### Task instructions:
Would you write out the data below exactly, with every line intact?

### Entries supplied:
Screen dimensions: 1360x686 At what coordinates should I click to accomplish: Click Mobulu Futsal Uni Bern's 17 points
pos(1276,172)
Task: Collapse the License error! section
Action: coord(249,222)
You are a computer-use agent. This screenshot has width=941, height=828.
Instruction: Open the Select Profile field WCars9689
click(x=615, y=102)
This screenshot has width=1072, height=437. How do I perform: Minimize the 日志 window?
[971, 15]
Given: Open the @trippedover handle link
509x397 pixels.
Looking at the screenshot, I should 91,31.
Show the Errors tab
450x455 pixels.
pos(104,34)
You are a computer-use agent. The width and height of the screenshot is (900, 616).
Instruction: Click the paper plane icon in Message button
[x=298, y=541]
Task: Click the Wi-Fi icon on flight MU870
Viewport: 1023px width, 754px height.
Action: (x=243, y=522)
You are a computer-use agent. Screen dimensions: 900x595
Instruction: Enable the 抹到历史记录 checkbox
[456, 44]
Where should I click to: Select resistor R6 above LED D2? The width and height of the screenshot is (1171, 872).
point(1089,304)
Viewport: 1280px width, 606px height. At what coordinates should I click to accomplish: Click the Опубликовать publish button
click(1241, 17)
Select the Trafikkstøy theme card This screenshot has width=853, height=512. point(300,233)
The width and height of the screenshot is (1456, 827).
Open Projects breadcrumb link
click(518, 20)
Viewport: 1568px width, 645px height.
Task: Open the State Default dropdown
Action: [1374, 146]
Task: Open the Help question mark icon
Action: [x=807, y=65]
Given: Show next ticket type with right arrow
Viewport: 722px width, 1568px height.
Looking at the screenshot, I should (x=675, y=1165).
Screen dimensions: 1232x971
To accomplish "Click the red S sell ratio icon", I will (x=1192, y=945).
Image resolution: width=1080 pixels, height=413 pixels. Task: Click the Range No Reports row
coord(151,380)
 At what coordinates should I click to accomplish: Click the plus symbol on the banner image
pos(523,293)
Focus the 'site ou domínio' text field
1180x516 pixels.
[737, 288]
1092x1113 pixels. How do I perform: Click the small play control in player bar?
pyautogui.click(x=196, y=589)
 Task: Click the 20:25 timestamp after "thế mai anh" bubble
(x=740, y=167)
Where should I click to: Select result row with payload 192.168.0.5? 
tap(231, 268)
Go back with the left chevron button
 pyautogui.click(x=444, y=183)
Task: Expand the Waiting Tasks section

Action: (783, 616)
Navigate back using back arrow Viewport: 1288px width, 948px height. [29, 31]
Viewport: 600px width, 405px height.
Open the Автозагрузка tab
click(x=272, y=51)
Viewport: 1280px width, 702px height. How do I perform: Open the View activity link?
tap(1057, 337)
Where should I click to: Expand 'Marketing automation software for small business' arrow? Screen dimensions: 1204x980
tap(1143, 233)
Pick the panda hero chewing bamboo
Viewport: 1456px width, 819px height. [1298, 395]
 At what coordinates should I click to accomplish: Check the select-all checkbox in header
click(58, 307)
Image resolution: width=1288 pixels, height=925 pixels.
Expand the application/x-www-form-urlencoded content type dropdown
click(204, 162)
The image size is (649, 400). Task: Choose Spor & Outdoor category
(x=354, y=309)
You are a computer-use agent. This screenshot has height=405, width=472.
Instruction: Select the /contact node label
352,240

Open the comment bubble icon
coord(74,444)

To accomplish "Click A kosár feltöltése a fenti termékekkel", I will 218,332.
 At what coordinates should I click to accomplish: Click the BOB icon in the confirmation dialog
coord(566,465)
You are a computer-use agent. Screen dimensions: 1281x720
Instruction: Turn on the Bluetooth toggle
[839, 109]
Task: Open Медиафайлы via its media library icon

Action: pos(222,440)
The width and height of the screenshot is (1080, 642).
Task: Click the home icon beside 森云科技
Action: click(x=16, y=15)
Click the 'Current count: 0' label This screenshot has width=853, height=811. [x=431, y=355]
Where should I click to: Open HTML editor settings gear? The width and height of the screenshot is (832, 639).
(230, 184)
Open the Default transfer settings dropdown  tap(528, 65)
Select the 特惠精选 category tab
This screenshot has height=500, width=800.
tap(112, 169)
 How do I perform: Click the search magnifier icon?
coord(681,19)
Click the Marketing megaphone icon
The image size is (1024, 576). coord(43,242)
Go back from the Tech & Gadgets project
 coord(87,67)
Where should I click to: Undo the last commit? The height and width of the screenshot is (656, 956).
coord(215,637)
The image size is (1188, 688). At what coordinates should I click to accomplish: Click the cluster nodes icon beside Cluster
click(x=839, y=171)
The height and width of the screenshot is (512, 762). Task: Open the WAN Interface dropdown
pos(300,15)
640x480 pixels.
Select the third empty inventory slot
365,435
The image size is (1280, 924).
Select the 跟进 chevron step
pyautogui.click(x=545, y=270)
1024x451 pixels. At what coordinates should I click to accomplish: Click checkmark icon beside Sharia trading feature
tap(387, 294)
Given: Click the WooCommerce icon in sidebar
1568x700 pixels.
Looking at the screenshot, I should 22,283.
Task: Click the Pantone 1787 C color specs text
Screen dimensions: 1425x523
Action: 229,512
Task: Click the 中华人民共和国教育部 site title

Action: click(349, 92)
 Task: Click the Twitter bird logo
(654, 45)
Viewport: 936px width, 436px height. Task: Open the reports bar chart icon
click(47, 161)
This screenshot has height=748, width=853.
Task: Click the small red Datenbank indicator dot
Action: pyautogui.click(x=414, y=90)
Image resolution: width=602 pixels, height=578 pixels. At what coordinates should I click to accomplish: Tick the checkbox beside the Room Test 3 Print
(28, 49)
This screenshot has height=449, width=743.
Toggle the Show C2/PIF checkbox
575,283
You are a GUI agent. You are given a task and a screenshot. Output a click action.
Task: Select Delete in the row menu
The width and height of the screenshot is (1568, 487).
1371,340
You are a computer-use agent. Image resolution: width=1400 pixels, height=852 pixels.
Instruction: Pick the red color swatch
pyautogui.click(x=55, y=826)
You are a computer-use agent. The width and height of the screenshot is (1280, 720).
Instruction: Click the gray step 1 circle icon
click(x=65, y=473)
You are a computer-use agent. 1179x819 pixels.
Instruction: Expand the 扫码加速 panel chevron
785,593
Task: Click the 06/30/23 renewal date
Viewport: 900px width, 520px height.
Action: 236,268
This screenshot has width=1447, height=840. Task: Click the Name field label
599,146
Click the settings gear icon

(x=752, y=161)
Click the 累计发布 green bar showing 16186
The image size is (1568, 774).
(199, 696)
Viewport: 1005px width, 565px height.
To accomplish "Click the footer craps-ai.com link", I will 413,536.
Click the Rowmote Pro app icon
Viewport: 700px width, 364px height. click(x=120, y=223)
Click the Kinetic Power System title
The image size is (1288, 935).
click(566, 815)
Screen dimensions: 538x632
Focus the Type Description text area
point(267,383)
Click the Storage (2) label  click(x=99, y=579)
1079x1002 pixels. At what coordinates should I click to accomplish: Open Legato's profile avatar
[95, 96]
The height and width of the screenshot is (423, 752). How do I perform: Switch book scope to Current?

### Reply:
Screen dimensions: 1360x686 At what coordinates should I click to accomplish: Click Mobulu Futsal Uni Bern's 17 points
pos(1276,172)
Task: Collapse the License error! section
Action: coord(249,222)
You are a computer-use agent. This screenshot has width=941, height=828.
Instruction: Open the Select Profile field WCars9689
click(x=615, y=102)
This screenshot has width=1072, height=437. How do I perform: Minimize the 日志 window?
[971, 15]
Given: Open the @trippedover handle link
509x397 pixels.
Looking at the screenshot, I should 91,31.
Show the Errors tab
450x455 pixels.
pos(104,34)
You are a computer-use agent. The width and height of the screenshot is (900, 616).
Instruction: Click the paper plane icon in Message button
[x=298, y=541]
Task: Click the Wi-Fi icon on flight MU870
Viewport: 1023px width, 754px height.
Action: (x=243, y=522)
You are a computer-use agent. Screen dimensions: 900x595
Instruction: Enable the 抹到历史记录 checkbox
[456, 44]
Where should I click to: Select resistor R6 above LED D2? The width and height of the screenshot is (1171, 872).
point(1089,304)
Viewport: 1280px width, 606px height. At what coordinates should I click to accomplish: Click the Опубликовать publish button
click(1241, 17)
Select the Trafikkstøy theme card This screenshot has width=853, height=512. point(300,233)
The width and height of the screenshot is (1456, 827).
Open Projects breadcrumb link
click(518, 20)
Viewport: 1568px width, 645px height.
Task: Open the State Default dropdown
Action: [1374, 146]
Task: Open the Help question mark icon
Action: [x=807, y=65]
Given: Show next ticket type with right arrow
Viewport: 722px width, 1568px height.
Looking at the screenshot, I should (x=675, y=1165).
Screen dimensions: 1232x971
To accomplish "Click the red S sell ratio icon", I will (x=1192, y=945).
Image resolution: width=1080 pixels, height=413 pixels. Task: Click the Range No Reports row
coord(151,380)
 At what coordinates should I click to accomplish: Click the plus symbol on the banner image
pos(523,293)
Focus the 'site ou domínio' text field
1180x516 pixels.
[737, 288]
1092x1113 pixels. How do I perform: Click the small play control in player bar?
pyautogui.click(x=196, y=589)
 Task: Click the 20:25 timestamp after "thế mai anh" bubble
(x=740, y=167)
Where should I click to: Select result row with payload 192.168.0.5? 
tap(231, 268)
Go back with the left chevron button
 pyautogui.click(x=444, y=183)
Task: Expand the Waiting Tasks section

Action: (783, 616)
Navigate back using back arrow Viewport: 1288px width, 948px height. [29, 31]
Viewport: 600px width, 405px height.
Open the Автозагрузка tab
click(x=272, y=51)
Viewport: 1280px width, 702px height. How do I perform: Open the View activity link?
tap(1057, 337)
Where should I click to: Expand 'Marketing automation software for small business' arrow? Screen dimensions: 1204x980
tap(1143, 233)
Pick the panda hero chewing bamboo
Viewport: 1456px width, 819px height. [1298, 395]
 At what coordinates should I click to accomplish: Check the select-all checkbox in header
click(58, 307)
Image resolution: width=1288 pixels, height=925 pixels.
Expand the application/x-www-form-urlencoded content type dropdown
click(204, 162)
The image size is (649, 400). Task: Choose Spor & Outdoor category
(x=354, y=309)
You are a computer-use agent. This screenshot has height=405, width=472.
Instruction: Select the /contact node label
352,240

Open the comment bubble icon
coord(74,444)

To accomplish "Click A kosár feltöltése a fenti termékekkel", I will 218,332.
 At what coordinates should I click to accomplish: Click the BOB icon in the confirmation dialog
coord(566,465)
You are a computer-use agent. Screen dimensions: 1281x720
Instruction: Turn on the Bluetooth toggle
[839, 109]
Task: Open Медиафайлы via its media library icon

Action: pos(222,440)
The width and height of the screenshot is (1080, 642).
Task: Click the home icon beside 森云科技
Action: click(x=16, y=15)
Click the 'Current count: 0' label This screenshot has width=853, height=811. [x=431, y=355]
Where should I click to: Open HTML editor settings gear? The width and height of the screenshot is (832, 639).
(230, 184)
Open the Default transfer settings dropdown  tap(528, 65)
Select the 特惠精选 category tab
This screenshot has height=500, width=800.
tap(112, 169)
 How do I perform: Click the search magnifier icon?
coord(681,19)
Click the Marketing megaphone icon
The image size is (1024, 576). coord(43,242)
Go back from the Tech & Gadgets project
 coord(87,67)
Where should I click to: Undo the last commit? The height and width of the screenshot is (656, 956).
coord(215,637)
The image size is (1188, 688). At what coordinates should I click to accomplish: Click the cluster nodes icon beside Cluster
click(x=839, y=171)
The height and width of the screenshot is (512, 762). Task: Open the WAN Interface dropdown
pos(300,15)
640x480 pixels.
Select the third empty inventory slot
365,435
The image size is (1280, 924).
Select the 跟进 chevron step
pyautogui.click(x=545, y=270)
1024x451 pixels. At what coordinates should I click to accomplish: Click checkmark icon beside Sharia trading feature
tap(387, 294)
Given: Click the WooCommerce icon in sidebar
1568x700 pixels.
Looking at the screenshot, I should 22,283.
Task: Click the Pantone 1787 C color specs text
Screen dimensions: 1425x523
Action: 229,512
Task: Click the 中华人民共和国教育部 site title

Action: click(349, 92)
 Task: Click the Twitter bird logo
(654, 45)
Viewport: 936px width, 436px height. Task: Open the reports bar chart icon
click(47, 161)
This screenshot has height=748, width=853.
Task: Click the small red Datenbank indicator dot
Action: pyautogui.click(x=414, y=90)
Image resolution: width=602 pixels, height=578 pixels. At what coordinates should I click to accomplish: Tick the checkbox beside the Room Test 3 Print
(28, 49)
This screenshot has height=449, width=743.
Toggle the Show C2/PIF checkbox
575,283
You are a GUI agent. You are given a task and a screenshot. Output a click action.
Task: Select Delete in the row menu
The width and height of the screenshot is (1568, 487).
1371,340
You are a computer-use agent. Image resolution: width=1400 pixels, height=852 pixels.
Instruction: Pick the red color swatch
pyautogui.click(x=55, y=826)
You are a computer-use agent. The width and height of the screenshot is (1280, 720).
Instruction: Click the gray step 1 circle icon
click(x=65, y=473)
You are a computer-use agent. 1179x819 pixels.
Instruction: Expand the 扫码加速 panel chevron
785,593
Task: Click the 06/30/23 renewal date
Viewport: 900px width, 520px height.
Action: 236,268
This screenshot has width=1447, height=840. Task: Click the Name field label
599,146
Click the settings gear icon

(x=752, y=161)
Click the 累计发布 green bar showing 16186
The image size is (1568, 774).
(199, 696)
Viewport: 1005px width, 565px height.
To accomplish "Click the footer craps-ai.com link", I will 413,536.
Click the Rowmote Pro app icon
Viewport: 700px width, 364px height. click(x=120, y=223)
Click the Kinetic Power System title
The image size is (1288, 935).
click(566, 815)
Screen dimensions: 538x632
Focus the Type Description text area
point(267,383)
Click the Storage (2) label  click(x=99, y=579)
1079x1002 pixels. At what coordinates should I click to accomplish: Open Legato's profile avatar
[95, 96]
The height and width of the screenshot is (423, 752). How do I perform: Switch book scope to Current?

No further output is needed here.